Written problem: Update the material below by replacing every "Screen dimensions" with "Viewport size" and changing nothing else. Omit the pictures from your answer.

--- Start ---

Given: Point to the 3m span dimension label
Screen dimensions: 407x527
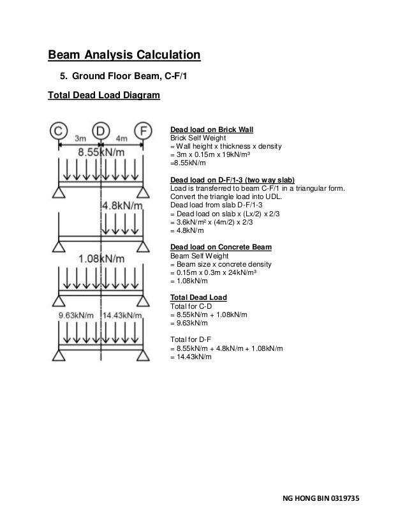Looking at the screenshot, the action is coord(80,138).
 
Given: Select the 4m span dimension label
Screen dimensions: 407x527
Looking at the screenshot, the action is coord(123,138).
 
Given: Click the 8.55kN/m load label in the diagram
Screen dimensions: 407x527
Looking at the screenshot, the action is coord(101,153).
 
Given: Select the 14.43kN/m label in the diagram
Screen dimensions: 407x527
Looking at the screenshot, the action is coord(126,315).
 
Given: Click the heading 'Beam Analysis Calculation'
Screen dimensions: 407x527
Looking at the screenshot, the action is coord(125,55).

--- End ---

Result of this task:
Given: Point to the 3m span dimension label
Viewport size: 407x527
Looking at the screenshot, the action is coord(80,138).
 
Given: Select the 4m span dimension label
Viewport size: 407x527
Looking at the screenshot, the action is coord(123,138).
 
Given: Click the 8.55kN/m load label in the diagram
Viewport size: 407x527
Looking at the screenshot, the action is coord(101,153).
 
Given: Select the 14.43kN/m label in the diagram
Viewport size: 407x527
Looking at the screenshot, the action is coord(126,315).
 
Given: Click the heading 'Beam Analysis Calculation'
Viewport size: 407x527
Looking at the screenshot, the action is coord(125,55).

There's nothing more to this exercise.